(Dataset records)
·····

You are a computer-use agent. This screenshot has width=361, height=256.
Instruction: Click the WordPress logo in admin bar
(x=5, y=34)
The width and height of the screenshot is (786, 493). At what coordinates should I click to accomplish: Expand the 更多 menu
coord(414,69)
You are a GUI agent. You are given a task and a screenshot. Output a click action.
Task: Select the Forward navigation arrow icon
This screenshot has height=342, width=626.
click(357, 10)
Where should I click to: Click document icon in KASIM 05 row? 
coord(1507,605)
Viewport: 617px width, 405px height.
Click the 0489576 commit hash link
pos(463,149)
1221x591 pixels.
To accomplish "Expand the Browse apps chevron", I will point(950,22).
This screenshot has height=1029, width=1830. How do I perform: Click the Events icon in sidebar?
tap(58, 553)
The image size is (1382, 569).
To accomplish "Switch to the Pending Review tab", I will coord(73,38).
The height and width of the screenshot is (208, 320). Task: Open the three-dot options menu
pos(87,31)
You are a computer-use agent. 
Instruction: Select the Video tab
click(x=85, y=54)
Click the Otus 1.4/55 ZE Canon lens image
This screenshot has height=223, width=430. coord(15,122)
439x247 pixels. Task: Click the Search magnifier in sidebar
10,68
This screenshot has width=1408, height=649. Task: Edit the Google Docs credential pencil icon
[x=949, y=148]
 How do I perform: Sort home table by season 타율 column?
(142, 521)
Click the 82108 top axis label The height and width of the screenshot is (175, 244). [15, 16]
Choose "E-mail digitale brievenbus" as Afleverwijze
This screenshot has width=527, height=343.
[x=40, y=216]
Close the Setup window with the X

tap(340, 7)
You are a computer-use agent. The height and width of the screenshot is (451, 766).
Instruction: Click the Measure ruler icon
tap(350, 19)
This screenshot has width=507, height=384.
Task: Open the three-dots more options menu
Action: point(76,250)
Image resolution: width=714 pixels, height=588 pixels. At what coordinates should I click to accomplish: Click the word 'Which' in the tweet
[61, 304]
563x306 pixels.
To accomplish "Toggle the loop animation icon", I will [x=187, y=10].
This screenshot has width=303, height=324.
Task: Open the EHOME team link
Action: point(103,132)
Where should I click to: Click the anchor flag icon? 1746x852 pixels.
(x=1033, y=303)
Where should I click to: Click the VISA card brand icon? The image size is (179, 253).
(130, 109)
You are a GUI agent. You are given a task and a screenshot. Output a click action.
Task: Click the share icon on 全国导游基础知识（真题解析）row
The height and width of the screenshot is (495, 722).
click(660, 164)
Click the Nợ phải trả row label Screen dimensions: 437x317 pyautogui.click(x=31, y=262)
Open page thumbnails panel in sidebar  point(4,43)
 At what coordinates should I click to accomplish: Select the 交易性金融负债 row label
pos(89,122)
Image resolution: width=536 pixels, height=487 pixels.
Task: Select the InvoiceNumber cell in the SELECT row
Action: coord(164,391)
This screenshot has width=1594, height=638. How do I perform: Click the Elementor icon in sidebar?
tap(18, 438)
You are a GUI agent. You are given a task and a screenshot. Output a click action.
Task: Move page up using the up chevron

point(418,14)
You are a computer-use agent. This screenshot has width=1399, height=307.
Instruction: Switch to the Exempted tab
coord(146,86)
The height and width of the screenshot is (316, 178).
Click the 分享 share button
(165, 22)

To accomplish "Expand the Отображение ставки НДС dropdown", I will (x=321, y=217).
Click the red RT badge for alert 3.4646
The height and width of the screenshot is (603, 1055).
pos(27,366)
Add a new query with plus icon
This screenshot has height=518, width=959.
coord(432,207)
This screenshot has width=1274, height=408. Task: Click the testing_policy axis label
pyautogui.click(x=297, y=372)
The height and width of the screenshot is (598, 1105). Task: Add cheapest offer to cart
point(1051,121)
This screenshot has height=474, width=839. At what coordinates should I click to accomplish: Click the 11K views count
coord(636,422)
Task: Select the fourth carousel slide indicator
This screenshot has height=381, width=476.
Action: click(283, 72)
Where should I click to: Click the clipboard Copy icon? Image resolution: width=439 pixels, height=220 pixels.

·····

▶ _Work to complete_:
Write the data from above out again, exactly.

▶ _Written response_:
You are a computer-use agent. This screenshot has width=361, height=256.
Instruction: Click the WordPress logo in admin bar
(x=5, y=34)
The width and height of the screenshot is (786, 493). At what coordinates should I click to accomplish: Expand the 更多 menu
coord(414,69)
You are a GUI agent. You are given a task and a screenshot. Output a click action.
Task: Select the Forward navigation arrow icon
This screenshot has height=342, width=626.
click(357, 10)
Where should I click to: Click document icon in KASIM 05 row? 
coord(1507,605)
Viewport: 617px width, 405px height.
Click the 0489576 commit hash link
pos(463,149)
1221x591 pixels.
To accomplish "Expand the Browse apps chevron", I will point(950,22).
This screenshot has height=1029, width=1830. How do I perform: Click the Events icon in sidebar?
tap(58, 553)
The image size is (1382, 569).
To accomplish "Switch to the Pending Review tab", I will coord(73,38).
The height and width of the screenshot is (208, 320). Task: Open the three-dot options menu
pos(87,31)
You are a computer-use agent. 
Instruction: Select the Video tab
click(x=85, y=54)
Click the Otus 1.4/55 ZE Canon lens image
This screenshot has height=223, width=430. coord(15,122)
439x247 pixels. Task: Click the Search magnifier in sidebar
10,68
This screenshot has width=1408, height=649. Task: Edit the Google Docs credential pencil icon
[x=949, y=148]
 How do I perform: Sort home table by season 타율 column?
(142, 521)
Click the 82108 top axis label The height and width of the screenshot is (175, 244). [15, 16]
Choose "E-mail digitale brievenbus" as Afleverwijze
This screenshot has width=527, height=343.
[x=40, y=216]
Close the Setup window with the X

tap(340, 7)
You are a computer-use agent. The height and width of the screenshot is (451, 766).
Instruction: Click the Measure ruler icon
tap(350, 19)
This screenshot has width=507, height=384.
Task: Open the three-dots more options menu
Action: point(76,250)
Image resolution: width=714 pixels, height=588 pixels. At what coordinates should I click to accomplish: Click the word 'Which' in the tweet
[61, 304]
563x306 pixels.
To accomplish "Toggle the loop animation icon", I will [x=187, y=10].
This screenshot has width=303, height=324.
Task: Open the EHOME team link
Action: point(103,132)
Where should I click to: Click the anchor flag icon? 1746x852 pixels.
(x=1033, y=303)
Where should I click to: Click the VISA card brand icon? The image size is (179, 253).
(130, 109)
You are a GUI agent. You are given a task and a screenshot. Output a click action.
Task: Click the share icon on 全国导游基础知识（真题解析）row
The height and width of the screenshot is (495, 722).
click(660, 164)
Click the Nợ phải trả row label Screen dimensions: 437x317 pyautogui.click(x=31, y=262)
Open page thumbnails panel in sidebar  point(4,43)
 At what coordinates should I click to accomplish: Select the 交易性金融负债 row label
pos(89,122)
Image resolution: width=536 pixels, height=487 pixels.
Task: Select the InvoiceNumber cell in the SELECT row
Action: coord(164,391)
This screenshot has width=1594, height=638. How do I perform: Click the Elementor icon in sidebar?
tap(18, 438)
You are a GUI agent. You are given a task and a screenshot. Output a click action.
Task: Move page up using the up chevron

point(418,14)
You are a computer-use agent. This screenshot has width=1399, height=307.
Instruction: Switch to the Exempted tab
coord(146,86)
The height and width of the screenshot is (316, 178).
Click the 分享 share button
(165, 22)

To accomplish "Expand the Отображение ставки НДС dropdown", I will (x=321, y=217).
Click the red RT badge for alert 3.4646
The height and width of the screenshot is (603, 1055).
pos(27,366)
Add a new query with plus icon
This screenshot has height=518, width=959.
coord(432,207)
This screenshot has width=1274, height=408. Task: Click the testing_policy axis label
pyautogui.click(x=297, y=372)
The height and width of the screenshot is (598, 1105). Task: Add cheapest offer to cart
point(1051,121)
This screenshot has height=474, width=839. At what coordinates should I click to accomplish: Click the 11K views count
coord(636,422)
Task: Select the fourth carousel slide indicator
This screenshot has height=381, width=476.
Action: click(283, 72)
Where should I click to: Click the clipboard Copy icon? Image resolution: width=439 pixels, height=220 pixels.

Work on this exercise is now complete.